NEW YORK SUPREME COURT, APPELLATE DIVISION, FIRST DEPARTMENT
October 15, 2009
THE PEOPLE OF THE STATE OF NEW YORK, RESPONDENT,
BRUCE LIGON, DEFENDANT-APPELLANT.
Judgment, Supreme Court, New York County (Lewis Bart Stone, J.), rendered July 9, 2007, convicting defendant, after a jury trial, of criminal possession of a forged instrument in the second degree and false personation, and sentencing him, as a second felony offender, to an aggregate term of 3 to 6 years, unanimously affirmed.
Published by New York State Law Reporting Bureau pursuant to Judiciary Law § 431.
This opinion is uncorrected and subject to revision before publication in the Official Reports.
Andrias, J.P., Sweeny, Nardelli, Richter, Abdus-Salaam, JJ
The court properly denied defendant's suppression motion.
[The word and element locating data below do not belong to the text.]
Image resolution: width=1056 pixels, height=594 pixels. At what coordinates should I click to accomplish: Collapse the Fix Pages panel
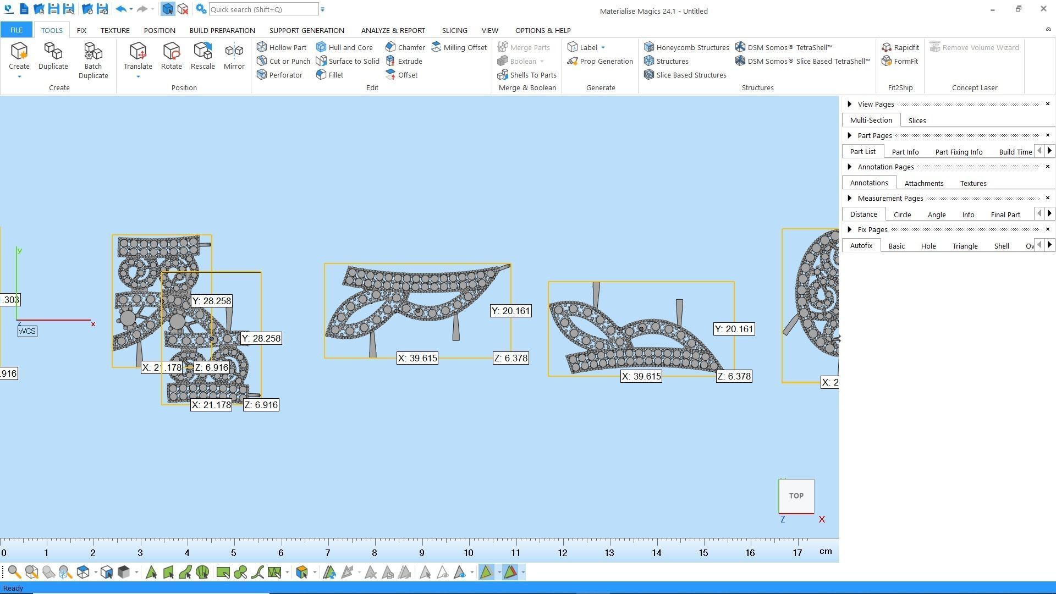850,229
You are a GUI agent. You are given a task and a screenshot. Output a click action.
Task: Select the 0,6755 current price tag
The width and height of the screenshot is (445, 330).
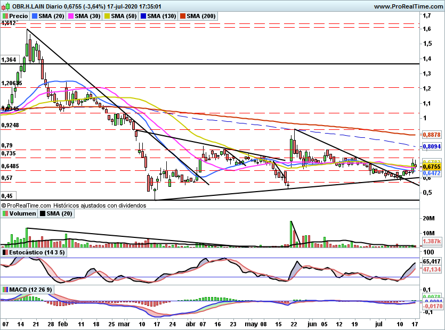[432, 167]
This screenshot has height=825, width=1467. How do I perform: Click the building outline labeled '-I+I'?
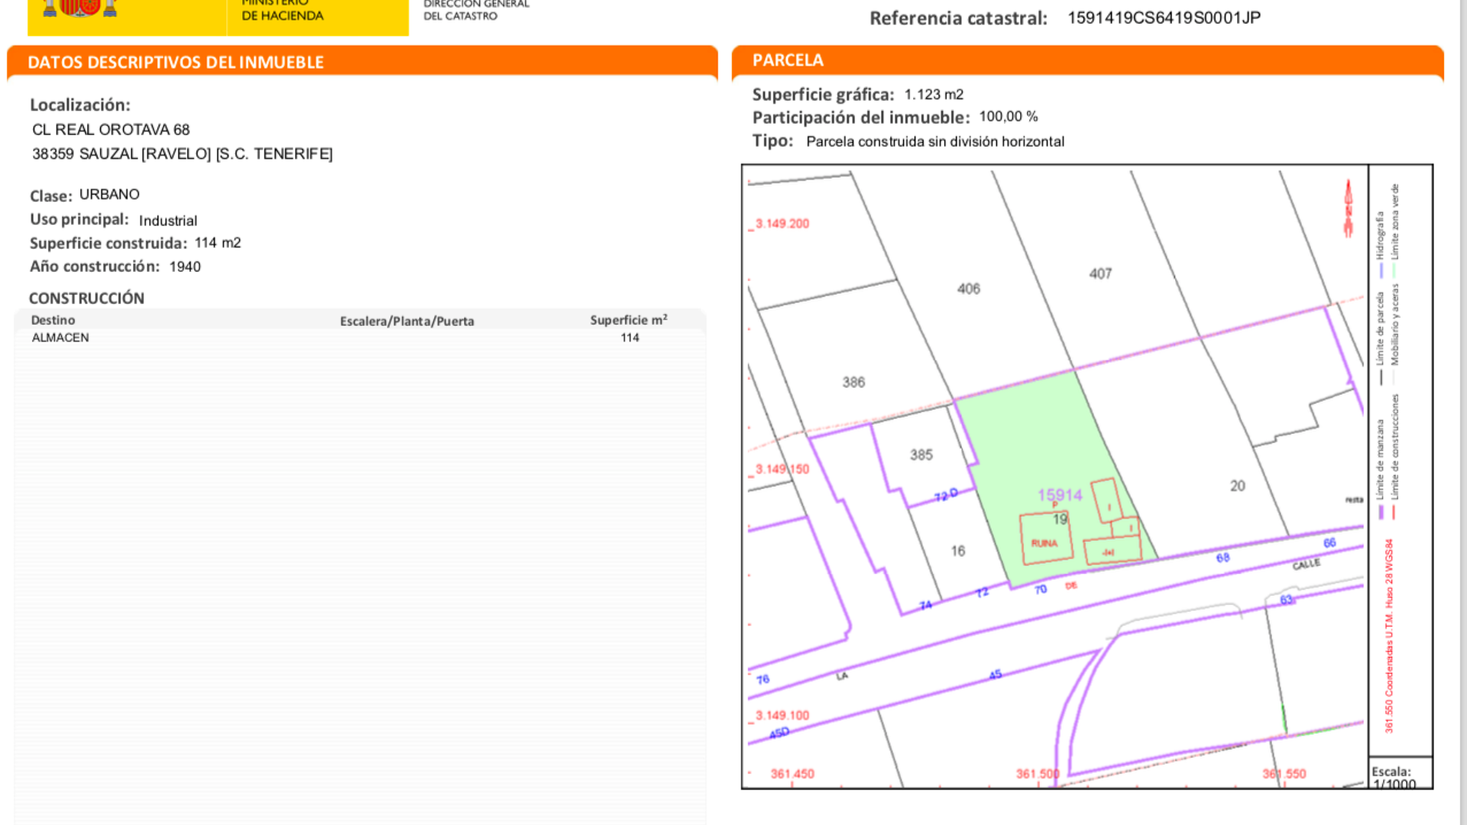1111,551
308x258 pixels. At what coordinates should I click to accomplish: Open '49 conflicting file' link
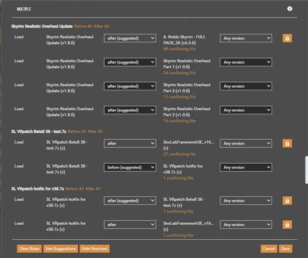pos(179,49)
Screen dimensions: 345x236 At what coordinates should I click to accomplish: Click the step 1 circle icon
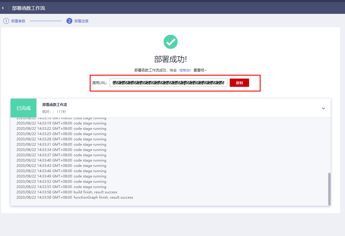(x=6, y=21)
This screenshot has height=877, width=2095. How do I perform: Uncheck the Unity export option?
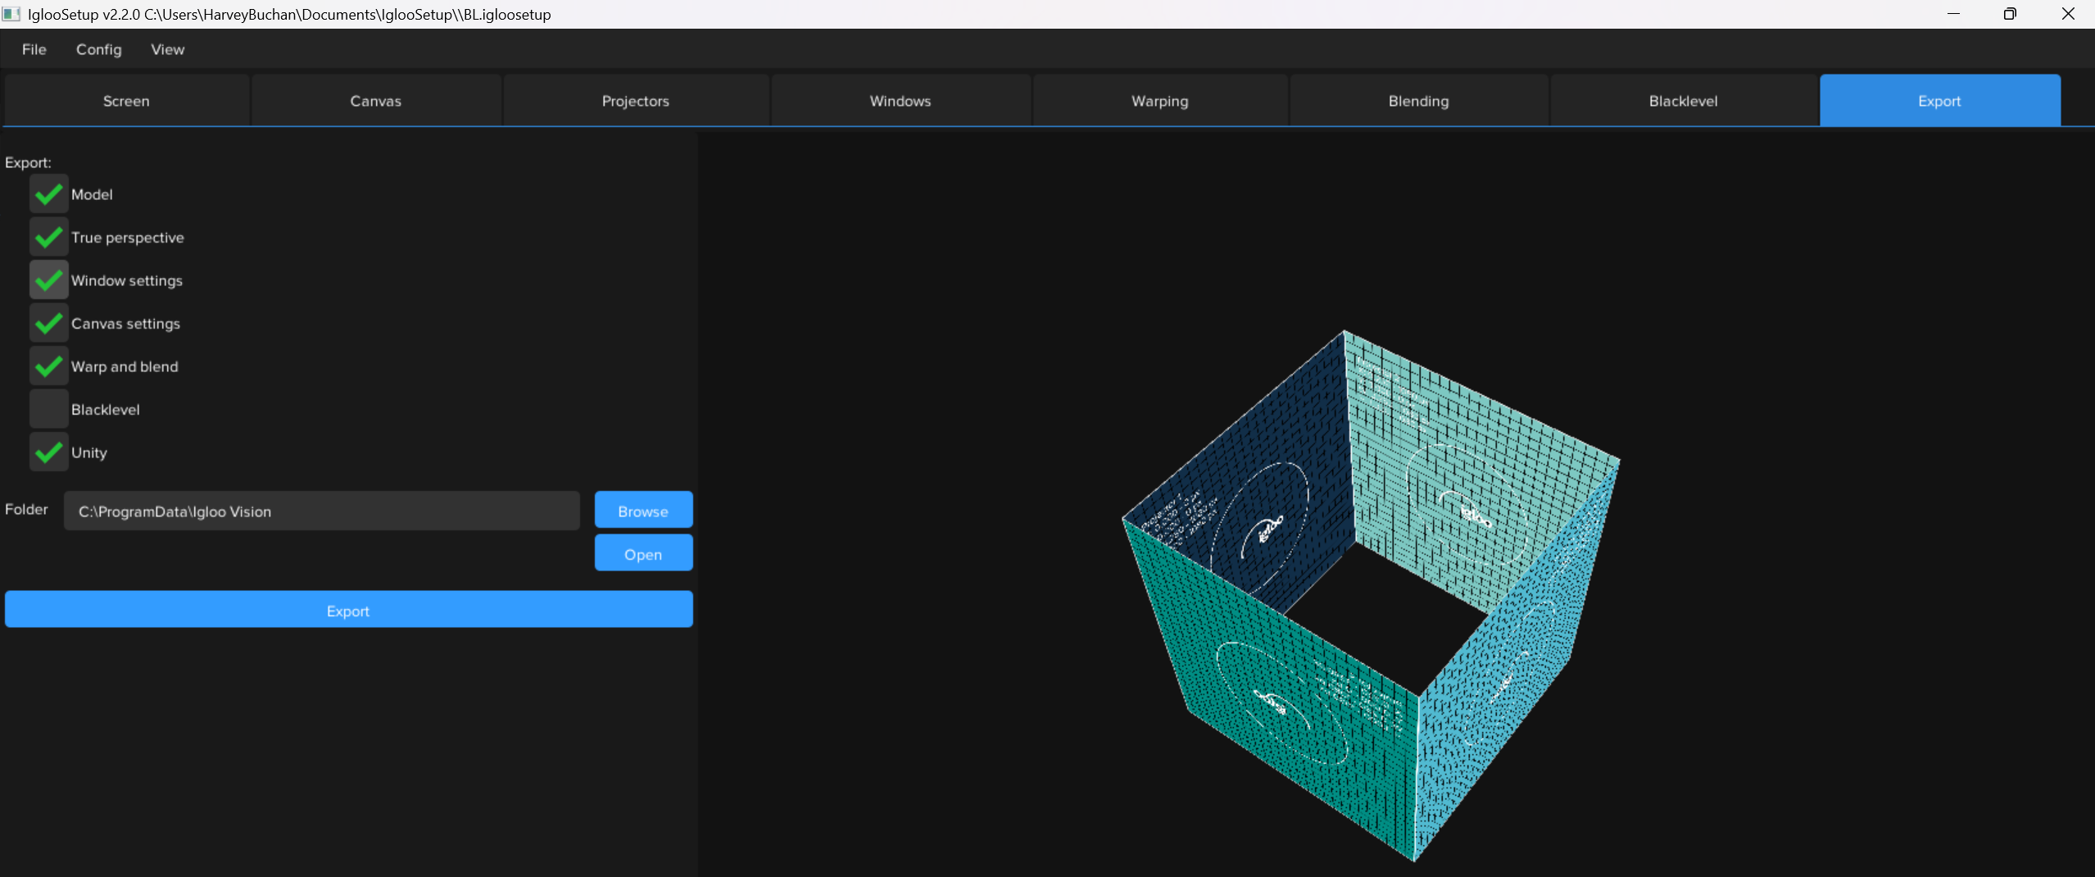point(48,452)
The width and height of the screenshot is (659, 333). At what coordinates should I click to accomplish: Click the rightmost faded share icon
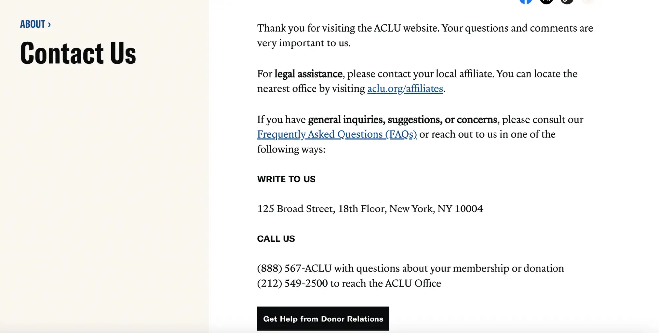pos(586,1)
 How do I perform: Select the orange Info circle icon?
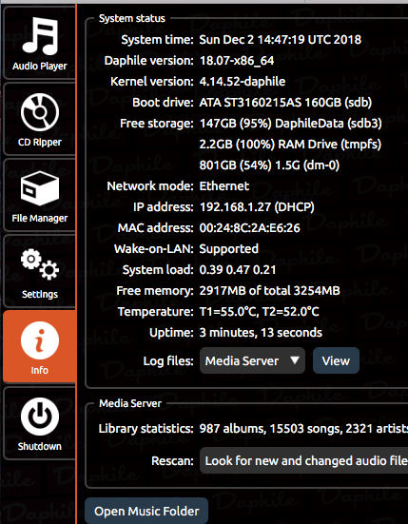pos(39,340)
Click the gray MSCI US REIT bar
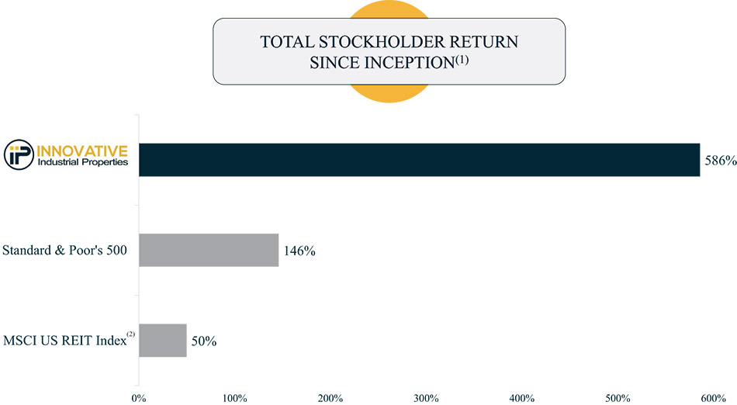Screen dimensions: 737x405 click(163, 341)
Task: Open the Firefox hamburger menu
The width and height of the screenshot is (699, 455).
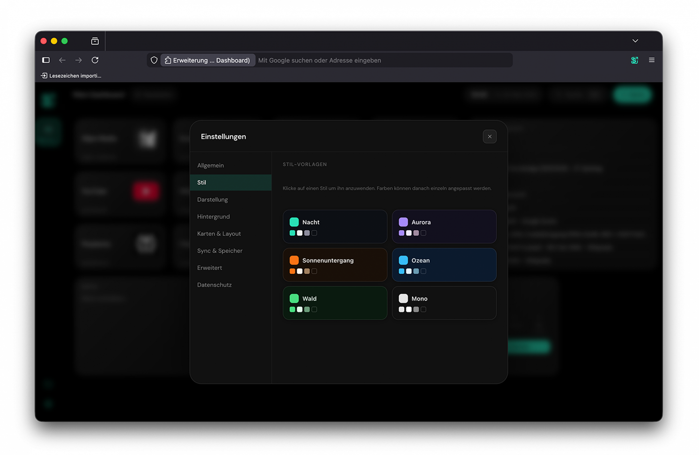Action: pos(652,60)
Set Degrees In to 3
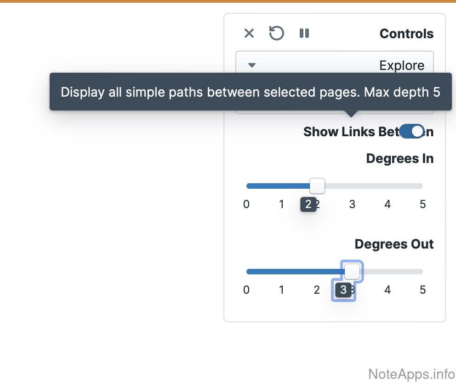The width and height of the screenshot is (456, 383). coord(352,186)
There is no basis for disturbing the court's credibility determinations, which are supported by the record (see People v Prochilo, 41 NY2d 759, 761 ). The police lawfully stopped defendant's car for a traffic violation, and lawfully arrested him for driving with a suspended license.
An officer's comment while taking pedigree information did not require Miranda warnings. When defendant gave what the officer suspected to be a false name, the officer warned him that giving a false name would result in an additional charge. Such a warning is required under the false personation statute (Penal Law § 190.23). We find no basis for suppression of defendant's repetition of the false name, or his later post-Miranda statement. Ascertaining an arrestee's true name is a necessary part of the normal booking process, even if the response may have inculpatory connotations (see People v McCloud, 50 AD3d 379, 380 , lv denied 11 NY3d 738 ; People v Alleyne, 34 AD3d 367 , lv denied 8 NY3d 918 , cert denied 552 US, 128 S Ct 192 ). Furthermore, the warning was not reasonably likely to elicit an incriminating response. On the contrary, defendant had already incriminated himself by giving a false name, and the warning gave him an opportunity to retract his prior incriminating response (see Matter of Travis S., 180 Misc 2d 234, 236-240 [Fam Ct Kings County 1999], affd 271 AD2d 611 , affd 96 NY2d 818 ).
Defendant's claim that the People violated the disclosure requirements of People v Rosario (9 NY2d 289 ) is unreviewable, because nothing in the record indicates that the undisclosed police documents at issue contained anything pertaining to a witness's testimony, and because defendant forfeited the opportunity to develop a factual basis for his claim during trial (see People v Pines, 298 AD2d 179, 180  lv denied 99 NY2d 562 ; People v Lorenzo, 272 AD2d 184 , lv denied 95 NY2d 855 ).
Although the People did not comply with the requirements of CPL 240.45(1)(b) regarding timely disclosure of a witness's criminal history, we find the error to be harmless (see People v Pressley, 91 NY2d 825 ).
THIS CONSTITUTES THE DECISION AND ORDER OF THE SUPREME COURT, APPELLATE DIVISION, FIRST DEPARTMENT.